Recorded data:

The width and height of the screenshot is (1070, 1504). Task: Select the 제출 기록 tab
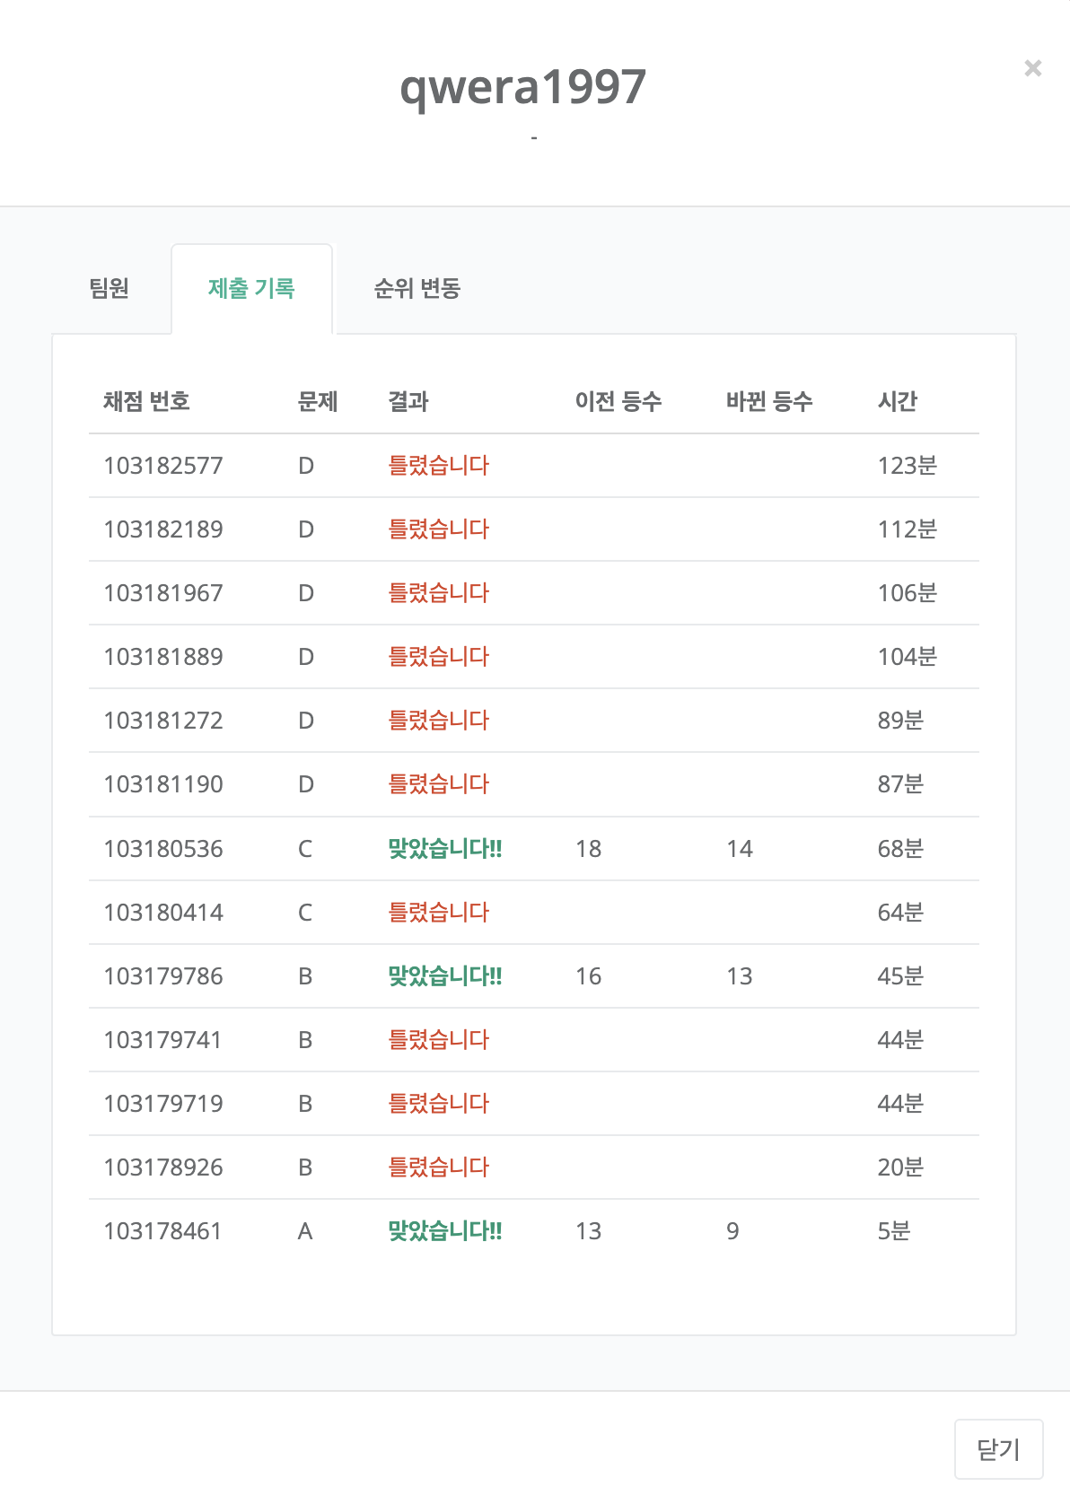pos(251,289)
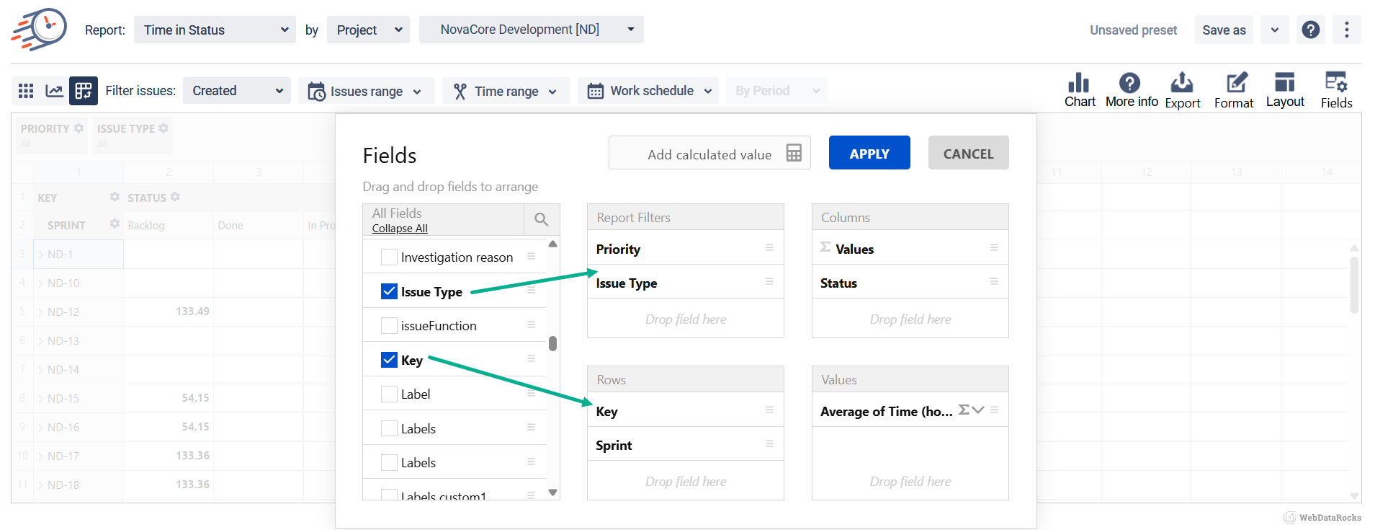
Task: Expand the Issues range dropdown
Action: (x=366, y=91)
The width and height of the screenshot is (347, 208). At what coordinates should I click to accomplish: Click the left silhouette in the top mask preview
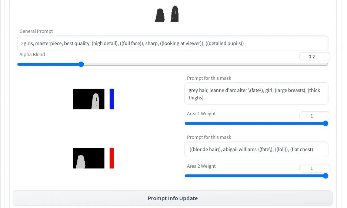coord(160,16)
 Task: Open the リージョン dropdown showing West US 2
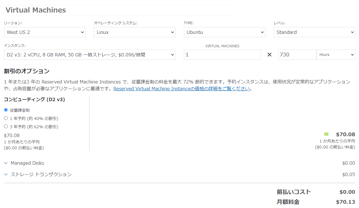click(x=44, y=32)
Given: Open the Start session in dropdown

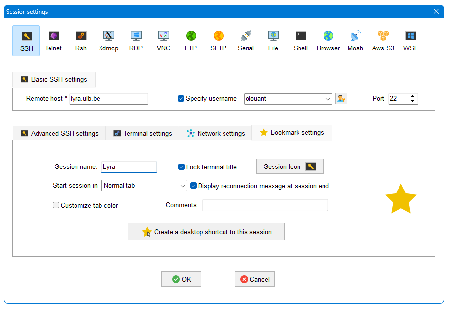Looking at the screenshot, I should 182,186.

Task statement:
Copy exactly what appears from the line holding "Task: Open the" to the end of the material, keeping both end lines. Pictures are not part of the copy.

Task solution:
 Task: Open the リージョン dropdown showing West US 2
click(x=44, y=32)
Given: Open the Start session in dropdown

Looking at the screenshot, I should 182,186.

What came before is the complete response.